Wie auch immer, ich weiß, dass Metastasen auf ein fortgeschrittenes Stadium hindeuten. Krankenschwestern wissen so etwas. Und es ist ja nicht so, dass ich noch keine Bestrahlungen gehabt hätte. Rechte Brust, linke Brust, Lendenwirbelsäule. Die Tumormasse verkleinerte sich. Und fing nach Bestrahlungsende sofort wieder an zu wachsen. Außerdem löste sich beim zweiten Mal die bestrahlte Haut in Fetzen ab und brannte wie Feuer. Höllenqualen! Ich will nicht dran denken.

In einer von Tante Gittes Zeitschriften las ich von einer Theorie, die behauptet, es sei heilsam, den Krebs nicht als Feind, sondern als Freund zu betrachten, weil er Teil des Körpers sei, und so sei es leichter, keinen Ekel, keine Ablehnung vor dem eigenen Körper zu empfinden. So schräg das auch klingt, ich habe mich darauf eingelassen, mit meinen Metastasen gesprochen, als seien sie lebendige Wesen, imstande mich zu hören, mir zu antworten, und ich redete mir geduldig ein, dass sie verschwinden würden, wenn ich nur nett zu ihnen wäre.

Hallo liebe Metastasen, schön, dass ihr zu mir gefunden habt, fühlt euch wohl bei mir! Soll ich euch Namen geben, damit wir ein bisschen persönlicher miteinander kommunizieren können? Wie viele seid ihr, wie viele Namen braucht ihr?

Nur wenige Tage habe ich das Theater durchhalten können. Wie kann ich etwas mögen, das mich von innen auffrisst und sich von meinen Knochen und meiner Angst ernährt? Ich brach ab und versuchte eine andere Strategie. Gleichgültigkeit. Die Vorstellung, alle Absiedelungen in meinen Knochen und in der Lunge könnten schrumpfen, wenn ich ihnen nur ein ordentliches Maß Desinteresse entgegenbringen würde, erschien mir etwas leichter durchführbar als die Sache mit der falschen Freundlichkeit. Aber, ganz ehrlich, es ist einfach nicht möglich, stumpf und ungerührt hinzunehmen, was mir Schmerzen bereitet und Wasser in die Lunge spült.

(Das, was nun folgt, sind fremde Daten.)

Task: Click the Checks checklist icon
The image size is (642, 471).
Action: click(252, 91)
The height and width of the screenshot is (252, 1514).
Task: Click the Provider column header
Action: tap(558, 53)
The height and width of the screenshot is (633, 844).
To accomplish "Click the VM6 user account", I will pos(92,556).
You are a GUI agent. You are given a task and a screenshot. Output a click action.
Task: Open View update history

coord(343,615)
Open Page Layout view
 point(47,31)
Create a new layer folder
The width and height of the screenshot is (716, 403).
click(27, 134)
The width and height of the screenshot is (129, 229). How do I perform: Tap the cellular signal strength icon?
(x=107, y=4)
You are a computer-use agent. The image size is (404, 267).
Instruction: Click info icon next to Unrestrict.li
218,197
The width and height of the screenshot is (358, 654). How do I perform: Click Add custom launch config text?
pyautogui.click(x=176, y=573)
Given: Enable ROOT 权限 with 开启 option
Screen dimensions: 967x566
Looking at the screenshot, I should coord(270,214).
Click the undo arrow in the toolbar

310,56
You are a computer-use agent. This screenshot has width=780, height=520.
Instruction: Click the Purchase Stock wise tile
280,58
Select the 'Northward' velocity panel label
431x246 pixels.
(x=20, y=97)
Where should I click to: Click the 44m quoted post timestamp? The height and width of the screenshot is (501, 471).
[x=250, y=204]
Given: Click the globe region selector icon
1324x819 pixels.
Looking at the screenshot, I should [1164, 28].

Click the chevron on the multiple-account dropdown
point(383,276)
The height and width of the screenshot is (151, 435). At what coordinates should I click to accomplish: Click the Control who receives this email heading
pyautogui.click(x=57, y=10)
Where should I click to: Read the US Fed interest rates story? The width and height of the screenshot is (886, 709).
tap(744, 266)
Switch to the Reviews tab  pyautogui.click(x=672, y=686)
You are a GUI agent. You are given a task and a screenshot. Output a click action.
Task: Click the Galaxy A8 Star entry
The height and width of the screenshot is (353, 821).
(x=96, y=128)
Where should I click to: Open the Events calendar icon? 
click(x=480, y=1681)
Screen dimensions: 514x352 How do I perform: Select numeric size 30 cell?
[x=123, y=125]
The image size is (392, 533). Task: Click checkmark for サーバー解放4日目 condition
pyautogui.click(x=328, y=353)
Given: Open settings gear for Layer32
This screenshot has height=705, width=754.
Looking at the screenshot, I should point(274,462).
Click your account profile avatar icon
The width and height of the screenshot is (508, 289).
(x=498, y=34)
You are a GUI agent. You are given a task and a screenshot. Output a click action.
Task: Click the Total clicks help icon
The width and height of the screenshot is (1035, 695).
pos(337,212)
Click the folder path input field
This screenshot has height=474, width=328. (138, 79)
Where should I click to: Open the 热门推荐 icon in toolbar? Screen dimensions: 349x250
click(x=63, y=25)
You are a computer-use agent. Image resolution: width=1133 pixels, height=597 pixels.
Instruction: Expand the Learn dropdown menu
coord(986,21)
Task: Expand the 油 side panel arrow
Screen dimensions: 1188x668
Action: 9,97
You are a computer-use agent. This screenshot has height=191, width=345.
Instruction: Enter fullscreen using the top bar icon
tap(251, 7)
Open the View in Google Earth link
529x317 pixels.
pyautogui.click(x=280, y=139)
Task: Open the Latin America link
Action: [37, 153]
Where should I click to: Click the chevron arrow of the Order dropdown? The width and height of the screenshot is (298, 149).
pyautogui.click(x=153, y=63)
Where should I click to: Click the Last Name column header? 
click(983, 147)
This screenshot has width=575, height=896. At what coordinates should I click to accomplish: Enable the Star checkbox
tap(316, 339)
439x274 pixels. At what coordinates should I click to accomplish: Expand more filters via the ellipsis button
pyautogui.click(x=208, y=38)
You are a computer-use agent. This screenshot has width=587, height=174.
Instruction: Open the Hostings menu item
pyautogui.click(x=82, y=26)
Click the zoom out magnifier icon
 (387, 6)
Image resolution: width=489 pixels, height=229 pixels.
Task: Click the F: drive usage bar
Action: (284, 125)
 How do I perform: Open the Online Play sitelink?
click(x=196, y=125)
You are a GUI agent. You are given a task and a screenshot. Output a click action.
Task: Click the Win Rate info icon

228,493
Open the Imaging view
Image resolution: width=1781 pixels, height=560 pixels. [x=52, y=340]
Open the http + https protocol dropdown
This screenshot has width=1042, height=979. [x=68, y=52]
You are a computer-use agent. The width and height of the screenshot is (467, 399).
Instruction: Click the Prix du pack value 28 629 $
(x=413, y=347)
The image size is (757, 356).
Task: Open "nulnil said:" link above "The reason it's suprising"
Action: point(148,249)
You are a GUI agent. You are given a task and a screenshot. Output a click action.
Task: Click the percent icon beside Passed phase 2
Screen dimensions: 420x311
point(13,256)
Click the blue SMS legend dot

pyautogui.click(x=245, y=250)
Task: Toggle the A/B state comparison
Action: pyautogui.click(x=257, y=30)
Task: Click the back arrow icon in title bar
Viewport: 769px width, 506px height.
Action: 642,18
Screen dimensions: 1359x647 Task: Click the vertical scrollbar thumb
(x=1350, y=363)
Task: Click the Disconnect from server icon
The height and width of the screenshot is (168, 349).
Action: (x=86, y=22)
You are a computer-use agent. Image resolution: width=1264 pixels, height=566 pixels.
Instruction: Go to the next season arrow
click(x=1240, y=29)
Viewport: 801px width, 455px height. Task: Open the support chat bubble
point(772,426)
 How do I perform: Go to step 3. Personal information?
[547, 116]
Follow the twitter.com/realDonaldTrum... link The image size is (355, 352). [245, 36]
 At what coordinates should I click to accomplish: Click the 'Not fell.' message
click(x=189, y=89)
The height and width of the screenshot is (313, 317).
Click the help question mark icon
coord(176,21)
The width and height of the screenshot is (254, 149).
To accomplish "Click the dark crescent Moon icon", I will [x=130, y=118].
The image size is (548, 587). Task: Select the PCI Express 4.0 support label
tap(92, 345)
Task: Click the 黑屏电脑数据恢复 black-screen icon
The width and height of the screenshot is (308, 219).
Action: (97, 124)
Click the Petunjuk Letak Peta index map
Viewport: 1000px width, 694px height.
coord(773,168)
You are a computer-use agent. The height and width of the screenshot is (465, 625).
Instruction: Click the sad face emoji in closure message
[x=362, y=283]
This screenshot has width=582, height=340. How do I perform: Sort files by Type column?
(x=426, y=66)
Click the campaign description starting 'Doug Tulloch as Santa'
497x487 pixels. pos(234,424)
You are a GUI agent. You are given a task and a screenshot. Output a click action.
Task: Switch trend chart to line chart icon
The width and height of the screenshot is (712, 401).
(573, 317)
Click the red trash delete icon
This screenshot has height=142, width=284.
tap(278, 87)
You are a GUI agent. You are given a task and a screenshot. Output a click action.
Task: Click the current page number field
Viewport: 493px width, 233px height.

Im Endeffekt bin ich dort gelandet, wo ich vor all diesen Versuchen war. Bei der Ablehnung. Krebs, ich will dich nicht. Ich hasse dich. Hau endlich ab, und LASS MICH LEBEN!

Nachsatz: Ich werde den kümmerlichen Rest meines Lebens mit ihm verbringen. Daran geht kein Weg vorbei, und daher bleibt mir nichts anderes, als ihn zu dulden. Wie einen lästigen Mitbewohner, dessen Nähe man meidet, weil er sich nicht wäscht und seine stinkenden Klamotten überall herumliegen lässt.